# Journals



## doulosChristou (Mar 18, 2005)

I am curious what theological periodicals or magazines you guys read. What would be your top 3 recommended subscriptions?


----------



## Philip A (Mar 18, 2005)

Reformed Baptist Theological Review


----------



## ChristianTrader (Mar 18, 2005)

> _Originally posted by Philip A_
> Reformed Baptist Theological Review



Are they still in business? The latest issue is at least two months late.

CT


----------



## daveb (Mar 18, 2005)

http://www.modernreformation.org/


----------



## Philip A (Mar 18, 2005)

> _Originally posted by ChristianTrader_
> 
> 
> > _Originally posted by Philip A_
> ...



Yes. Pastor Barcellos was out for almost that long for medical reasons, but is now back in the saddle. I got mine about two weeks ago. Of course, it helps that I'm only an hour and a half north of him, I am usually the first one to ping him to let him know that they have begun to arrive.


----------



## Joseph Ringling (Mar 18, 2005)

Modern Reformation


----------



## pastorway (Mar 18, 2005)

I get the RBTS, also The Criswell Theological Review from my alma mater. I am interested in the one from the Master's Seminary (John MacArthur). Does RTS or WTS have one??

*One note about the Reformed Baptist Theological Review....*

I was missing mine too, and did not realise that you have to sign up again! Yes, this is the second year and you have to renew your subscription to get the newest edition!

I signed up for year one and thought once I subscribed that was it and I would just keep getting them (perhaps with a bill for each year) but you do have to renew your subscription!!

Phillip


----------



## Philip A (Mar 18, 2005)

Does anyone around here get the Westminster Theological Journal? I am about ready to subscribe, unless I hear anything against it....


Good topic Gregory, I am glad you posted it!

[Edited on 3-19-2005 by Philip A]


----------



## PuritanCovenanter (Mar 18, 2005)

RBTR here also. I use to get the Reformation and Revival Journal but stopped a few years ago.

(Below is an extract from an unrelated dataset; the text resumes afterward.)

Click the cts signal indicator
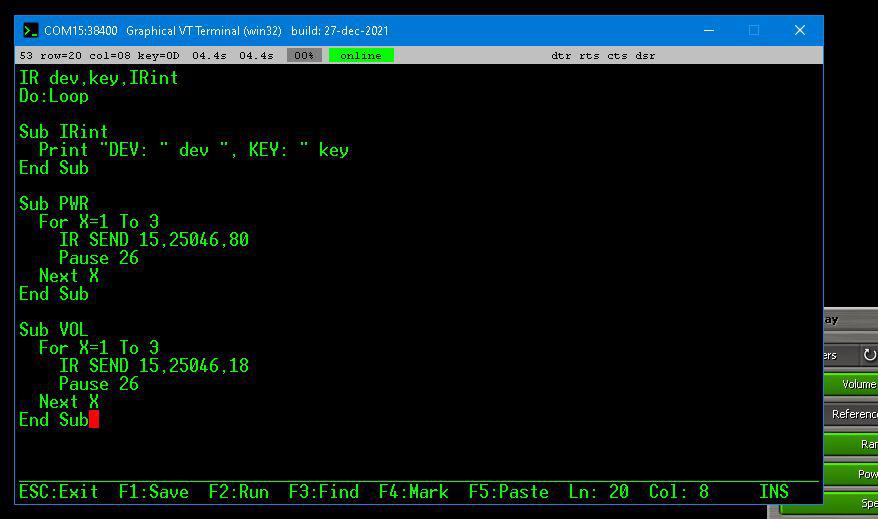 coord(617,56)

Use to get Reformation Today and Banner of Truth. Have many old issues.

[Edited on 3-21-2005 by puritancovenanter]


----------



## RamistThomist (Mar 18, 2005)

I will occasionally browse _Fides et Historia_.
My church used to carry _Banner of Truth_ but don't anymore. Now i just reread the back issues.

I used to read _Christianity Astray_ but got so irritated by their mamby-pampy approach to the Faith and have thereby boycotted everything related to that magazine. 

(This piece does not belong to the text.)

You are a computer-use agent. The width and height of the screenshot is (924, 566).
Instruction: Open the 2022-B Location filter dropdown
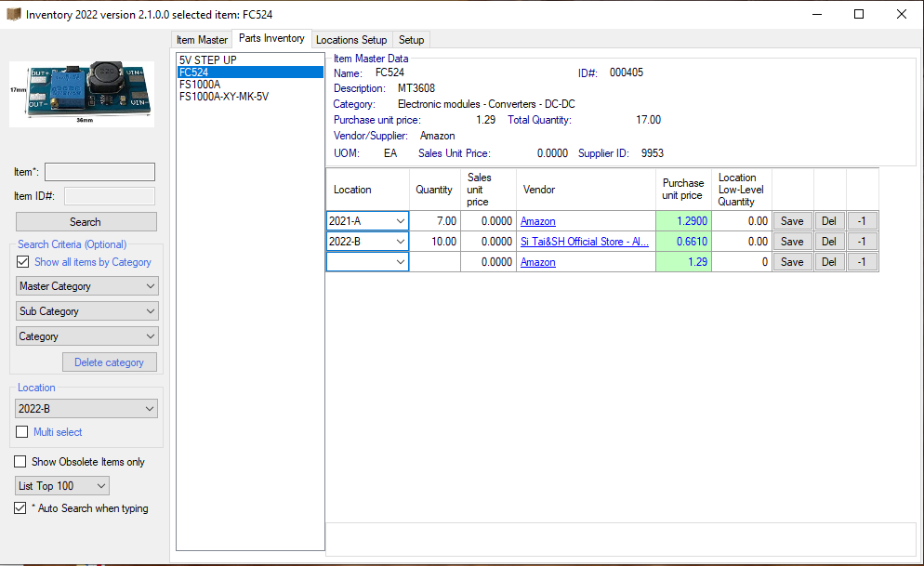[x=87, y=409]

I did read _Modern Reformation_ last year--usually quite good.


----------



## duke (Mar 21, 2005)

Souther Baptist Theological Journal (excellent)
Reformed Baptist Theological Review (very good)
Reformation Today (edited by Erroll Hulse and I would actually say it is better than BOT mag)
Reformed Theological Journal (published once a year by the Reformed Theological College in Belfast)

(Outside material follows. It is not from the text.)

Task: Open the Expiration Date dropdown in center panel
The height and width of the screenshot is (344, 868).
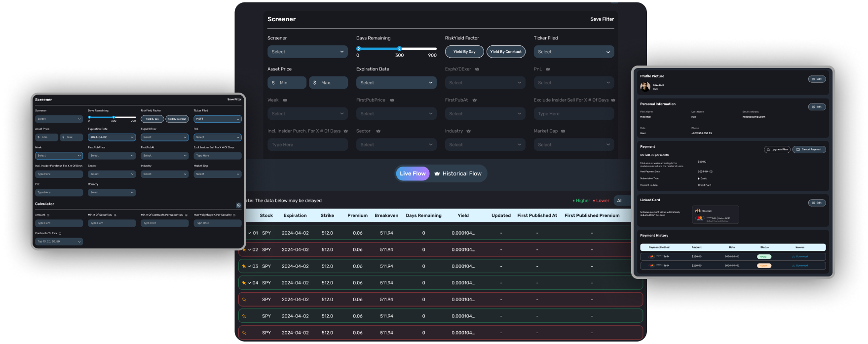Action: point(396,83)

The Briefing (Matthias Media - my favourite monthly mag)
Journal of Biblical Counseling (Excellent - rubber hits the road stuff)


----------



## VirginiaHuguenot (Mar 23, 2005)

RP Witness

Presbyterian Reformed Magazine


----------



## Puritan Sailor (Mar 23, 2005)

New Horizons (the OPC magizine)
The Outlook ( a more Dutch theological magazine)
Table Talk


----------



## C. Matthew McMahon (Mar 24, 2005)

Galaxie Software has ALL the periodicals on CD for $99.
So, I own all the periodicals, from Westminster or the JETS to Biblitheca Sacra, etc. from, like 1930 until now. It was WELL worth it.


----------



## wsw201 (Mar 24, 2005)

Modern Reformation
Table Talk


----------



## VirginiaHuguenot (Jul 13, 2005)

Presbyterian Heritage

Looks good!


----------



## crhoades (Jul 13, 2005)

> _Originally posted by webmaster_
> Galaxie Software has ALL the periodicals on CD for $99.
> So, I own all the periodicals, from Westminster or the JETS to Biblitheca Sacra, etc. from, like 1930 until now. It was WELL worth it.



Concur 100%! to have the WTJ for over 70 years, searchable is phenomenal! I wish they would work on copies of old Princeton's journal, the Presbyterion, etc... 

Also, Philosophia Reformata from the Free University of Amsterdam is nice. Originally editted by Van Til, Stoker, Dooyeweerd, and Vollenhoven it is a neo-calvinistic philosophical journal - now definitely cosmonomic but still challenging.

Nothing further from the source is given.